Researchers recently have turned their attention to the role that crowding plays in the behavior of proteins and other biomolecules—there is not much extra space in a cell. NIST’s nanodroplets can mimic the crowded environment in cells where the proteins live while providing advantages over other techniques to confine or immobilize proteins for study that may interfere with or damage the protein. This more realistic setting can help researchers study the molecular basis of disease and supply information for developing new pharmaceuticals. For example, misfolded proteins play a role in many illnesses including Type 2 diabetes, Alzheimer’s and Parkinson’s diseases. By seeing how proteins fold in these nanodroplets, researchers may gain new insight into these ailments and may find new therapies.
The NIST nanodroplet delivery system uses tiny glass micropipettes to create tiny water droplets suspended in an oily fluid for study under a microscope. An applied pressure forces the water solution containing protein test subjects to the tip of the micropipette as it sits immersed in a small drop of oil on the microscope stage. Then, like a magician whipping a tablecloth off a table while leaving the dinnerware behind, an electronic switch causes the pipette to jerk back, leaving behind a small droplet typically less than a micrometer in diameter.
The droplet is held in place with a laser “optical tweezer,” and another laser is used to excite fluorescence from the molecule or molecules in the droplet. In one set of fluorescence experiments, explains Goldner, “The molecules seem unperturbed by their confinement—they do not stick to the walls or leave the container—important facts to know for doing nanochemistry or single-molecule biophysics.” Similar to a previous work (see “‘Micro-boxes’ of Water Used to Study Single Molecules”, Tech Beat July 20, 2006), researchers also demonstrated that single fluorescent protein molecules could be detected inside the droplets.

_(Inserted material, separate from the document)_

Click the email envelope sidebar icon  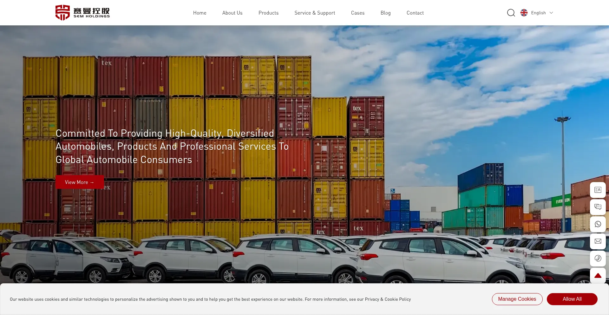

Fluorescence can reveal the number of molecules within the nanodroplet and can show the motion or structural changes of the confined molecule or molecules, allowing researchers to study how two or more proteins interact. By using only a few molecules and tiny amounts of reagents, the technique also minimizes the need for expensive or toxic chemicals.
* J. Tang, A.M. Jofre, G.M. Lowman, R.B. Kishore, J.E. Reiner, K. Helmerson, L.S. Goldner and M.E. Greene. Green fluorescent protein in inertially injected aqueous nanodroplets. published in Langmuir, ASAP Article, Web release date: March 27, 2008.